So I attempted to do this earlier, but my internet died. Here are some updates from the last week. After I came back from college on the 18th, I told my parents about everything that happened. Didn't go like what I hoped for, but I would have reacted the same way my mom did. My parents want me to see a counselor before the spring semester starts up, but that probably won't happen until January. I do have an appointment with my main doctor next week though to talk about the depression. Guessing that she'll recommend antidepressants-which I've been trying to avoid the last couple of years. Nevertheless, I'm willing to do whatever it takes to get my life back on track.

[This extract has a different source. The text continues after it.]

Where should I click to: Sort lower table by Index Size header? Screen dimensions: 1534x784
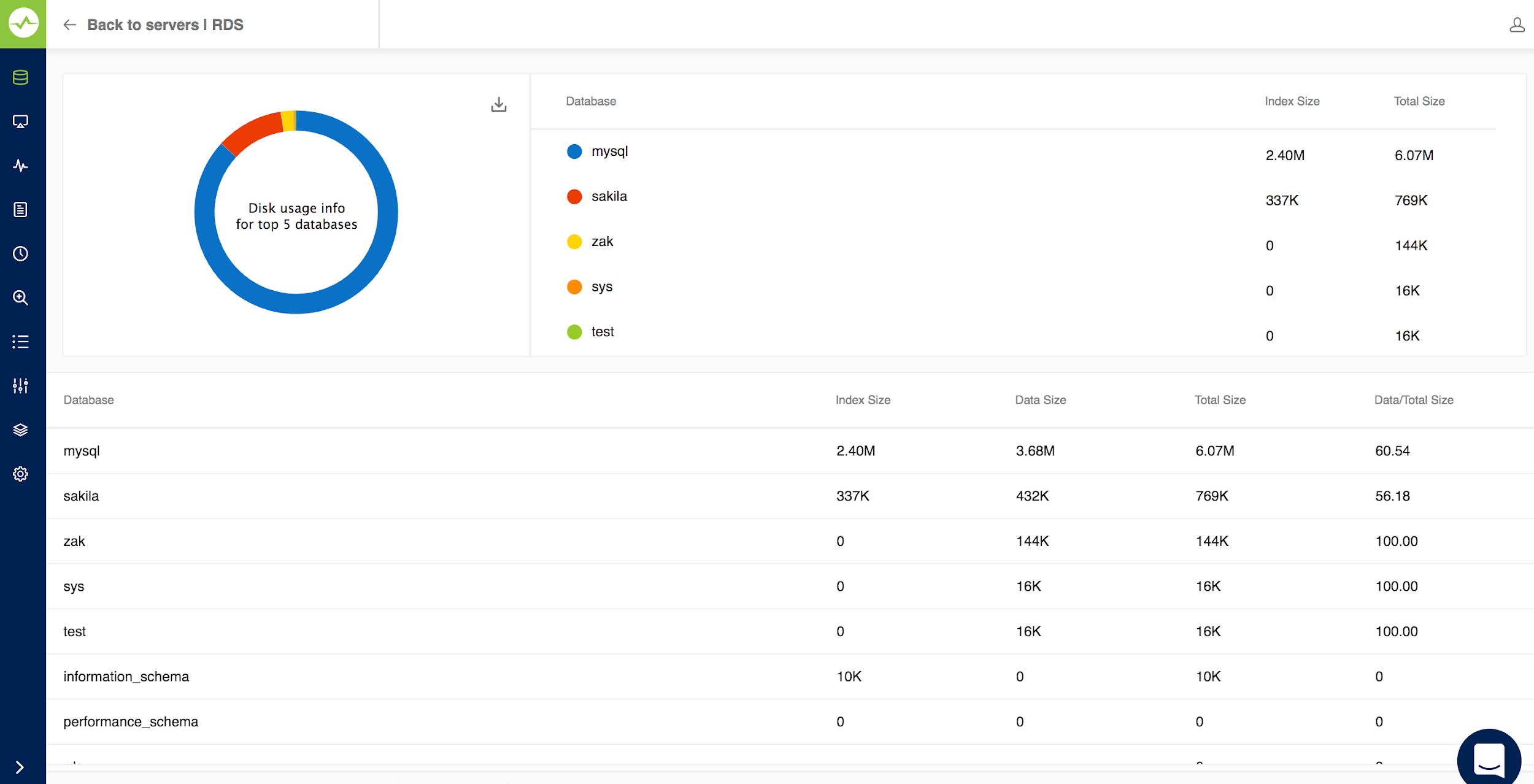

Living at home is hard. There is no other way to express that. I'm so used to being independent and for the most part on my own. I can't even begin to describe how weird it is to eat dinner with others. And that it's in between 5-6 each night. So weird! I'm so used to grabbing random dinners by myself most weeknights because of my night classes. This is going to take awhile to get used to. Dealing with my sister has proved to be the other hardest part. I simply cannot get used to her chatter. Yes, I remember what it was like living with a sister with ADHD growing up. Just didn't imagine me being 22, her being 25 and having to deal with it. We've developed a code word to tell her to be quiet. And yes, it is nicer than "Shut up" thank you very much.

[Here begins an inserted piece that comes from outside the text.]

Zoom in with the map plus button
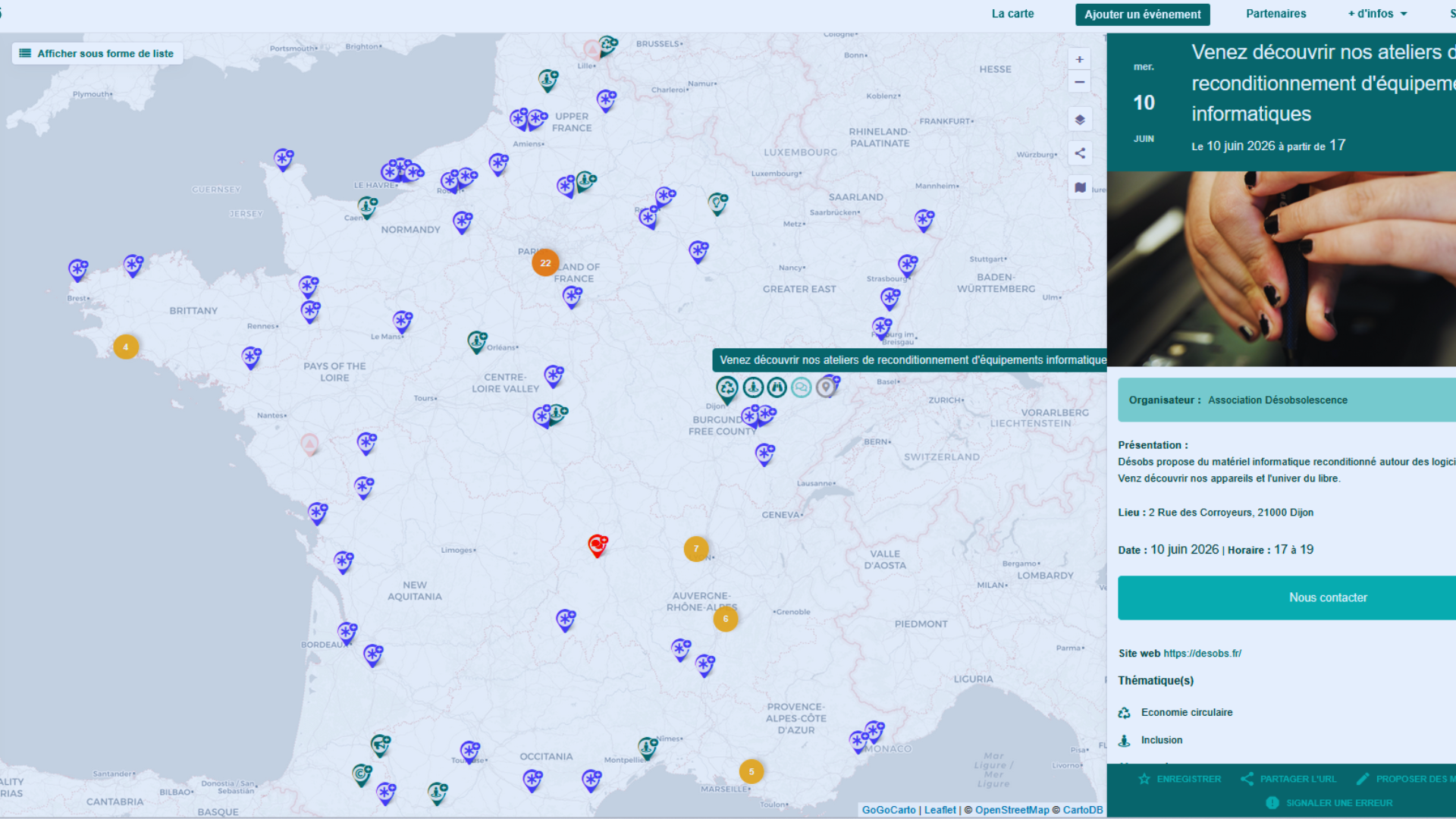Screen dimensions: 1456x819 (x=1079, y=59)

Although my "bad thoughts" have mostly subsided, I still came to one conclusion: My heart still aches. I've been trying to deal with it the best way I can by turning to my faith and trusting God to the fullest. It's like that camp song about the hole in the ground-can't go over it, can't go under it, can't go around it, have to go through it. Earlier this fall, I buried my heart. For so long I had worn my heart where everyone could see it. Now it was raw, tattered, and bruised. It was kind of like one of those scraps you get as a kid when you fall of your bike. Time, a bandaid, clean water and love heal all though, right?

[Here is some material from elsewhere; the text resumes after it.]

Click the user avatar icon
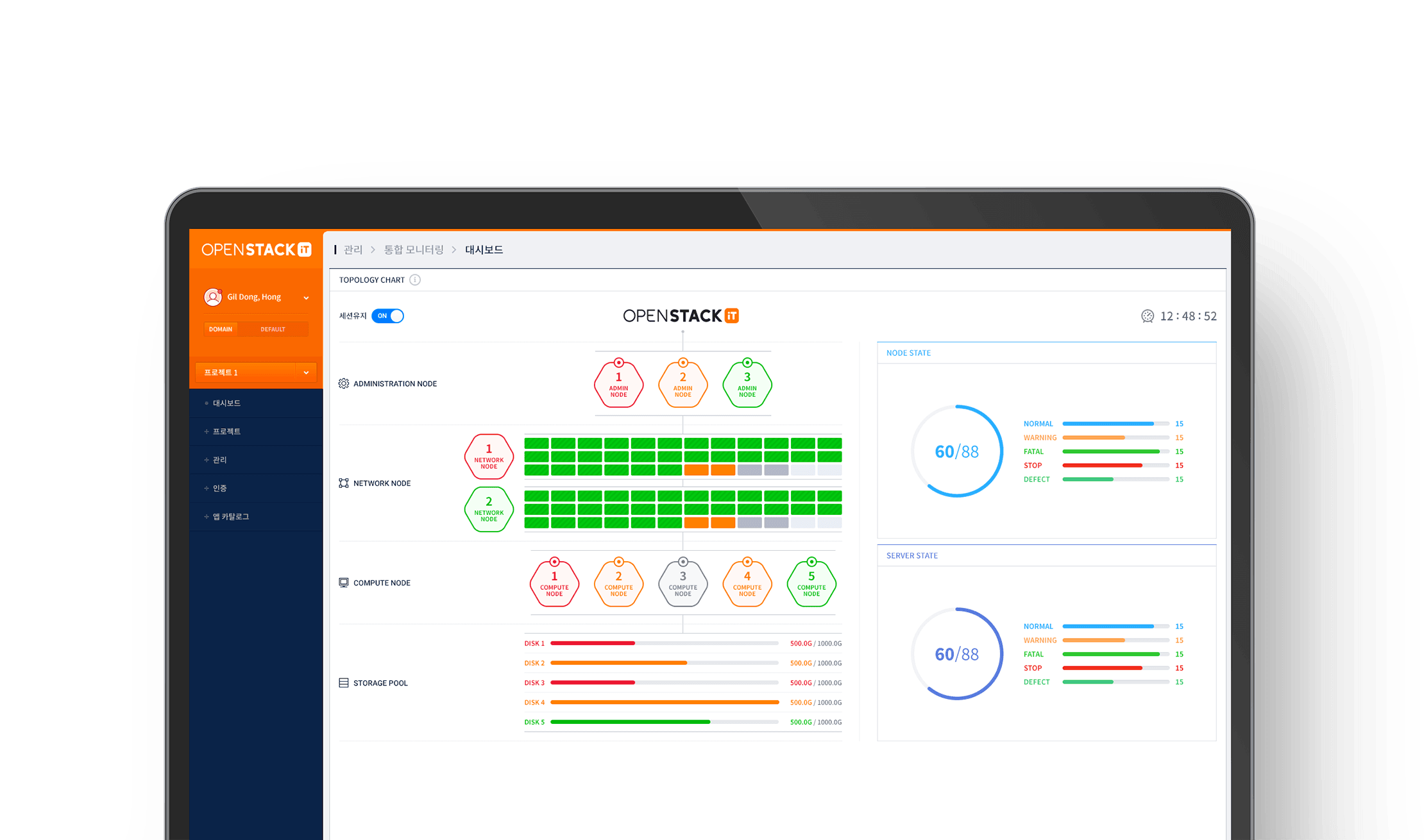1424x840 pixels. [212, 297]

Like I said, my heart is buried. It is in a concrete box buried under a million pounds of sand. Thank goodness for faith though.. I''ve been getting daily devotions from Ransomed Heart Ministries, kindly recommended from a new friend. A recent devo said something from the book Desire, "Desire cannot live without hope. Yet, we can only hope for what we desire. There simply must be something more, something out there on the road ahead of us, that offers the life we prize. To sustain the life of the heart, the life of deep desire, we desperately need to possess a clearer picture of the life that lies before us." While I know that God's plan must be hidden, this still gives me hope. Hope that makes me think that each day God helps to shovel a pound of sand to help unbury my heart. I'm not alone. One day together God and I will unearth that concrete box. One day.